Plants do communicate—and kin relationship has a bearing
If you're a sagebrush and your nearby kin is being eaten by a grasshopper, deer, jackrabbit, caterpillar or other predator, it's good to be closely related. Through volatile (chemical) cues, your kin will inform you of the danger so you can adjust your defenses.
If you're not closely related, communication won't be as effective.
Newly published research in today's Proceedings of the Royal Society B shows that kin have distinct advantages when it comes to plant communication, just as "the ability of many animals to recognize kin has allowed them to evolve diverse cooperative behaviors," says lead researcher and ecologist Richard Karban, a professor in the UC Davis Department of Entomology.
For example, fire ants can recognize kin. "Ants will destroy queens that are not relatives but protect those who are," Karban said.
That ability is less well studied for plants, until now.
"When sagebrush plants are damaged by their herbivores, they emit volatiles that cause their neighbors to adjust their defenses," Karban said. "These adjustments reduce rates of damage and increase growth and survival of the neighbors."
"Why would plants emit these volatiles which become public information?" he asked. "Our results indicate that the volatile cues are not completely public, that related individuals responded more effectively to the volatiles than did strangers. This bias makes it less likely that emitters will aid strangers and more likely that receivers will respond to relatives."
The research, "Kin Recognition Affects Plant Communication and Defense," is co-authored by two scientists from Japan and two from UC Davis: Kaori Shiojiri of the Hakubi Center for Advanced Research, Kyoto University, and Satomi Ishizaki of the Graduate School of Science and Technology, Niigata University; and William Wetzel of the UC Davis Center for Population Biology, and Richard Evans of the UC Davis Department of Plant Science.
To simulate predator damage, the researchers "wounded" the plants by clipping them and then studied the responses to the volatile cues. They found that the plants that received cues from experimentally clipped close relatives experienced less leaf damage over the growing season that those that received cues from clipped neighbors that were more distantly related.
"More effective defense adds to a growing list of favorable consequences of kin recognition for plants," they wrote.
The researchers performed their field work on sagebrush (Artemisia tridentata) at Taylor Meadow, UC Sagehen Creek Field Station, near Truckee. They conducted four field experiments over three years "that compared the proportion of leaves that were damaged by herbivores over the growing season when plants were provided with volatile cues clipped from a close relative versus cues from a distant relative," the scientists wrote.
For closely related kin, they snipped stem cuttings (clones), potted them, and then returned the pots to the field.
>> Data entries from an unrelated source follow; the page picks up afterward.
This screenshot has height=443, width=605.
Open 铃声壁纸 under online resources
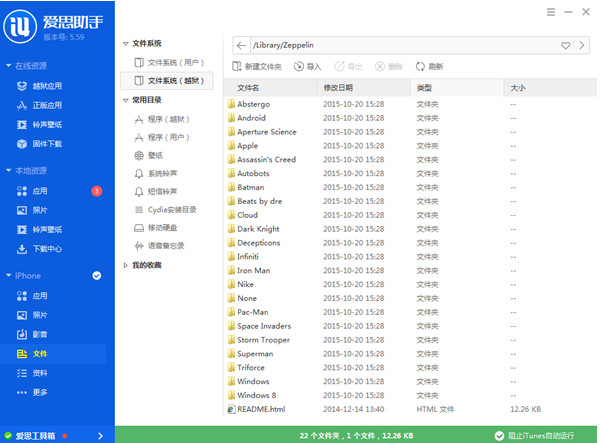(x=46, y=125)
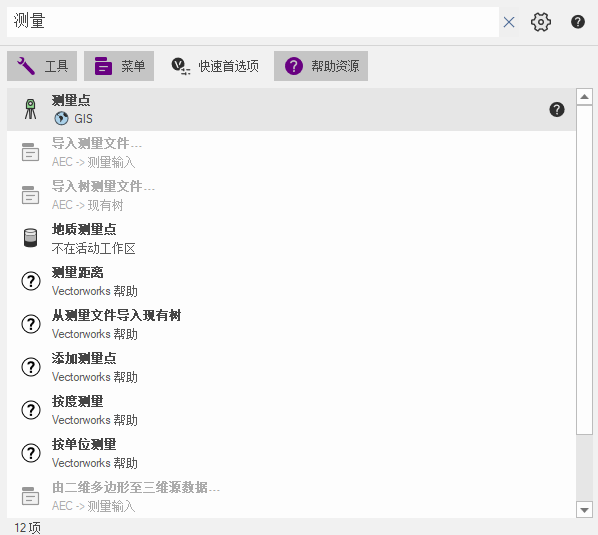Open 添加测量点 help topic
The width and height of the screenshot is (598, 535).
[291, 367]
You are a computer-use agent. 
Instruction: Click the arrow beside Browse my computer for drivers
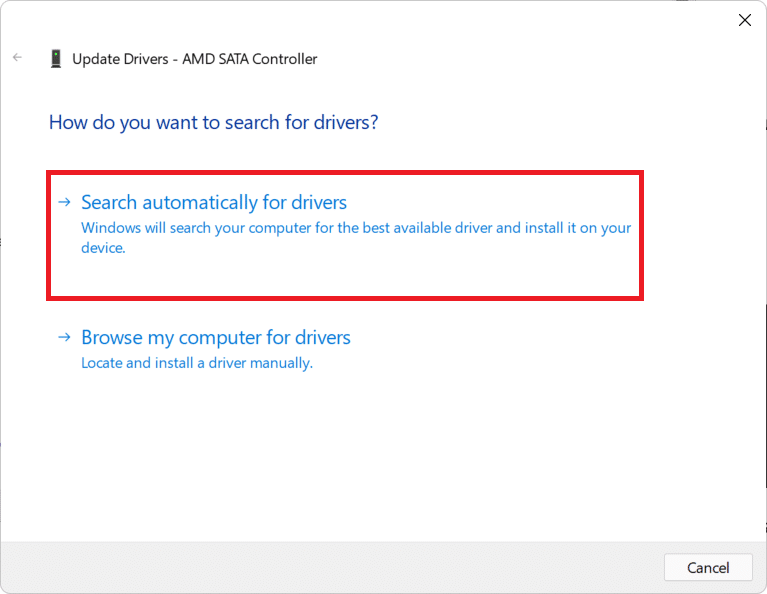(64, 337)
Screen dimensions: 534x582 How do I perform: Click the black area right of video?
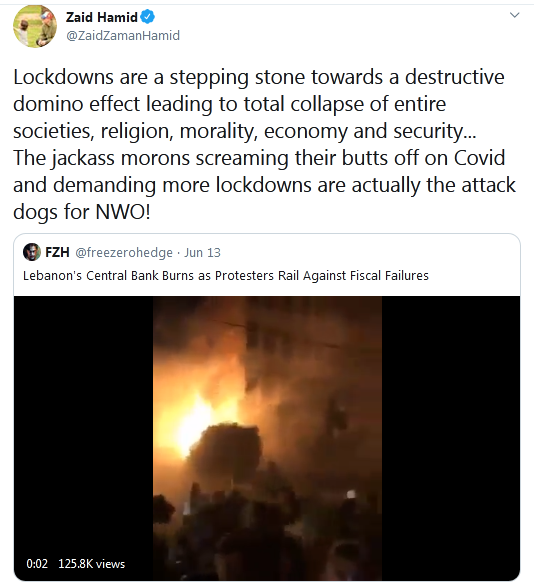point(451,438)
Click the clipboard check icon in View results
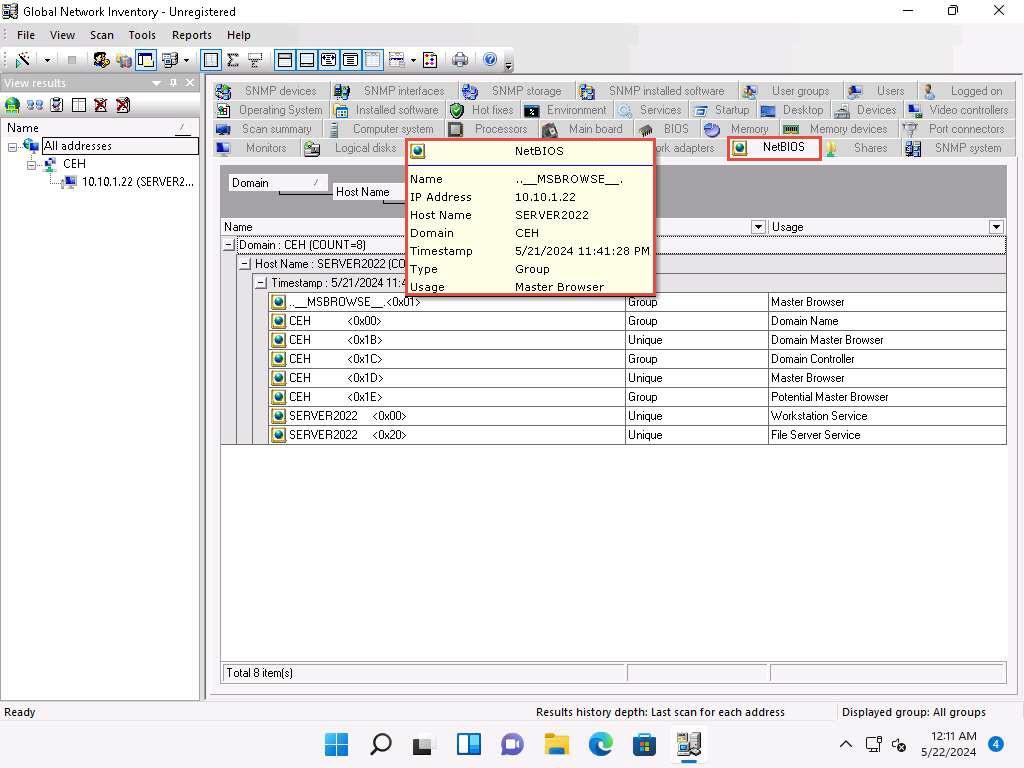The width and height of the screenshot is (1024, 768). (57, 105)
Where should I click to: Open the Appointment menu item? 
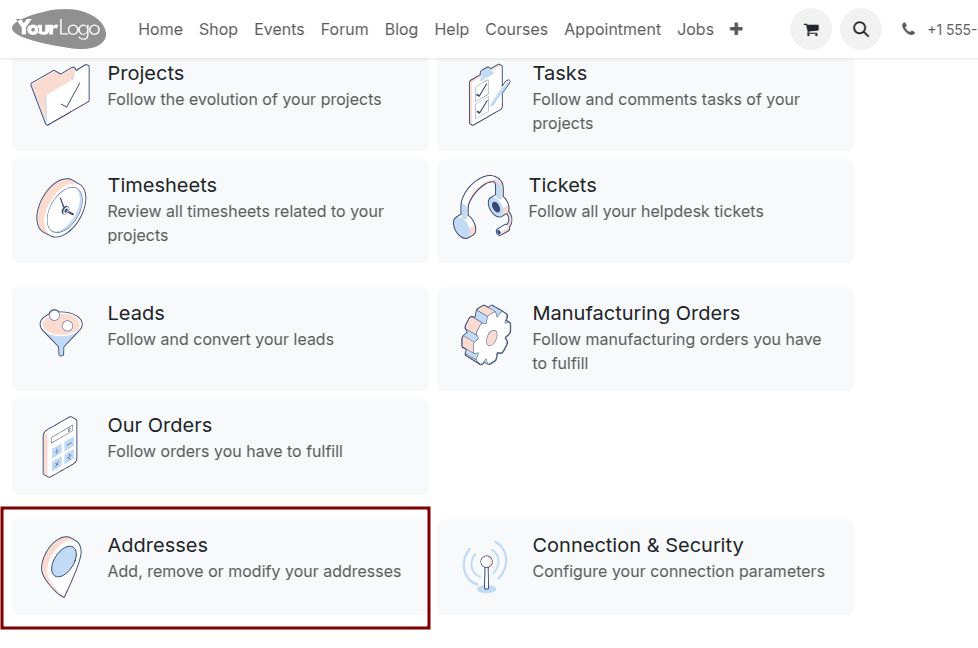coord(612,29)
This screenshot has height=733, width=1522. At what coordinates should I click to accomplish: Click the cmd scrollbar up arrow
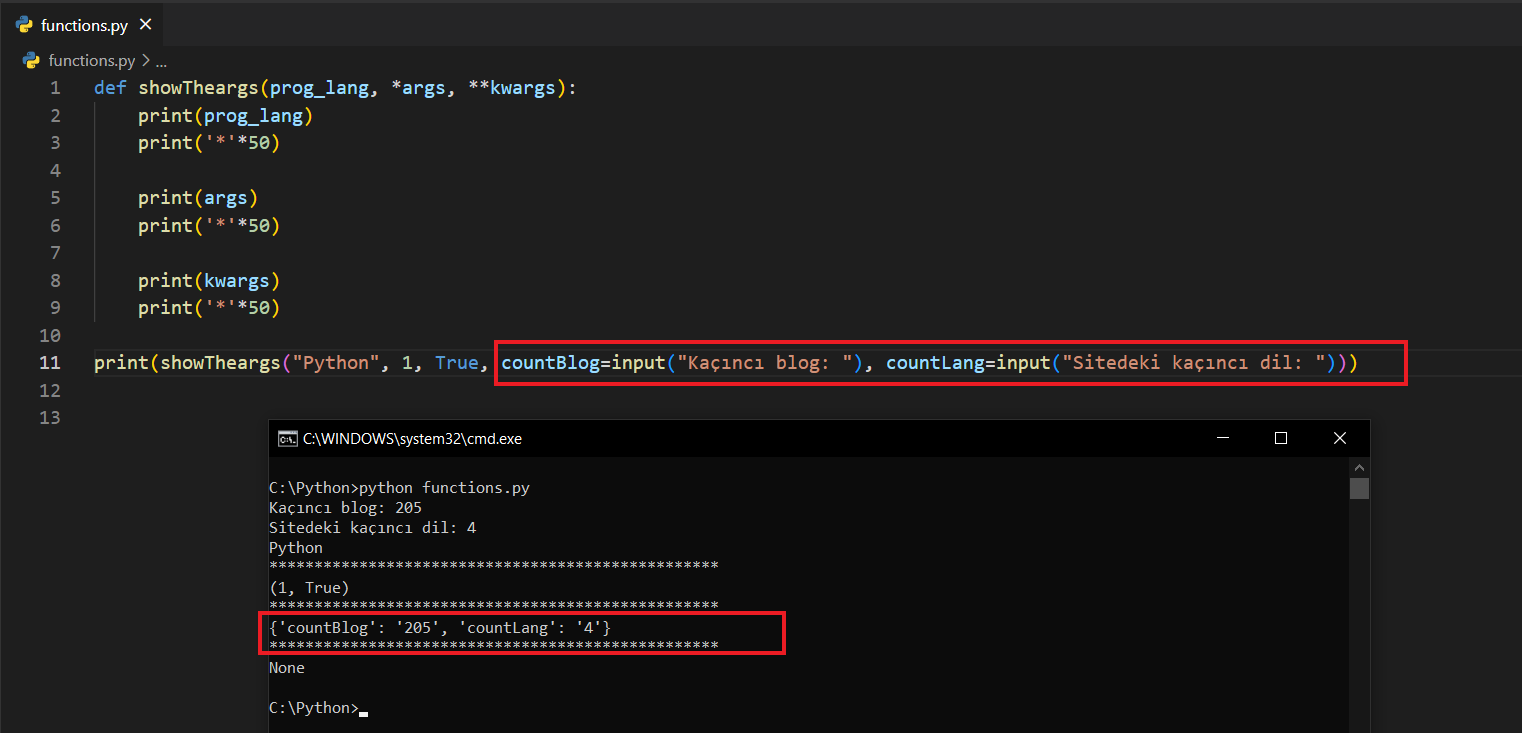[x=1359, y=467]
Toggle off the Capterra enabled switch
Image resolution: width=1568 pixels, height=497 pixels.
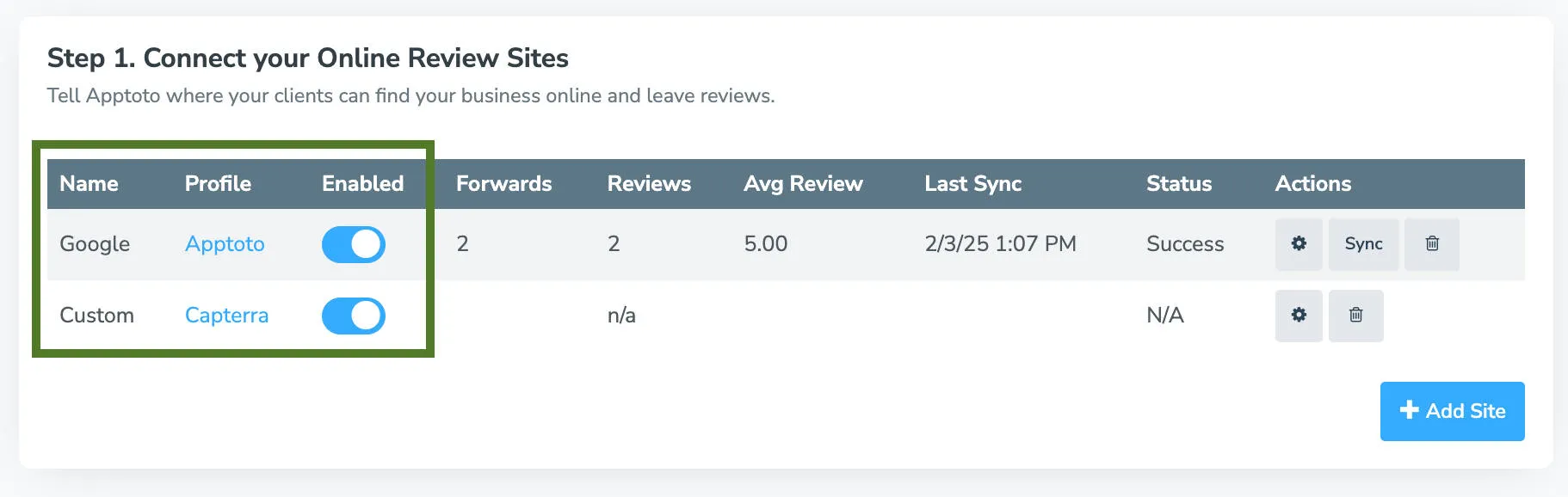[353, 316]
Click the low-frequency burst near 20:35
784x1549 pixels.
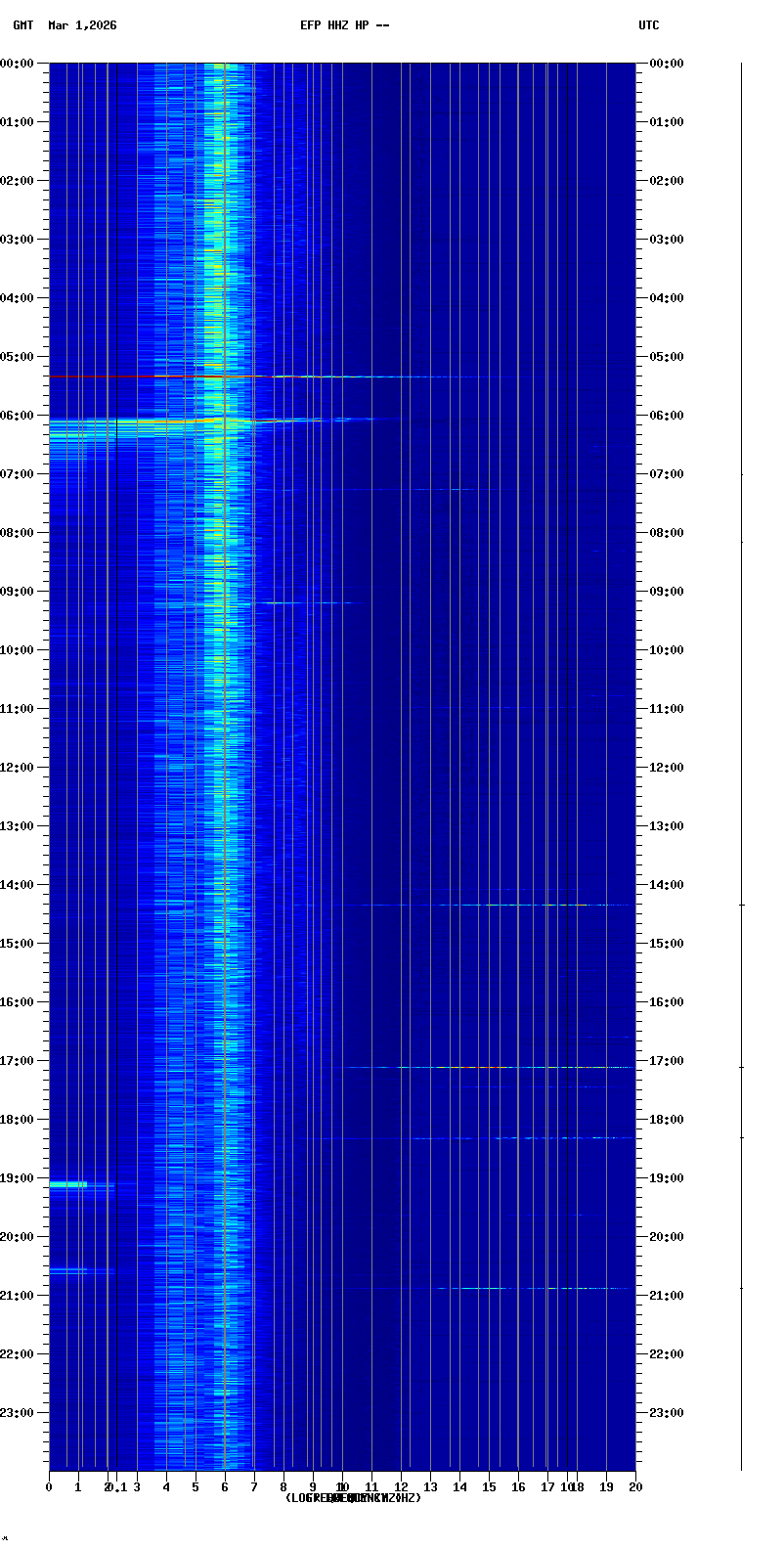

They determined relatedness "by using microsatellites that varied among individual sagebrush clones."
The result: "Plants responded more effectively to volatile cues from close relatives than from distant relatives in all four experiments and communication reduced levels of leaf damage experienced over the three growing seasons," they wrote. "This result was unlikely to be caused by volatiles repelling or poisoning insect herbivores."
Karban, who has studied plant communication among the sagebrush at the site since 1999, likened the plant communication to neighbors "eavesdropping." They "hear" the volatile cues of their neighbors as predators damage them.
Plants do communicate, Karban said. A basic form of plant communication occurs when it is being shaded and it responds by moving away.
"Some definitions of communication require that both the sender and receiver benefit by engaging in the behavior," the researchers wrote. "Sagebrush is a long-lived perennial, making estimates of the costs and benefits of communication difficult although plants that responded to volatile cues from damaged neighbors experienced greater survival at the seedling stage and greater production of new branches and inflorescences over 12 years."
Karban said that the volatiles released by "experimentally damaged plants are highly variable among individuals."
"In the future we plan to examine this chemical variability to determine which chemicals are active as signals and why they exhibit so much variability," Karban said. "Ultimately, we would like to be able to understand the chemical nature of the volatile cues, how plants use them to communicate, and whether as agriculturalists, we can control host plant resistance to herbivores." The work was supported by grants from the Japan Society for the Promotion of Science (JSPS) and the U.S. Department of Agriculture.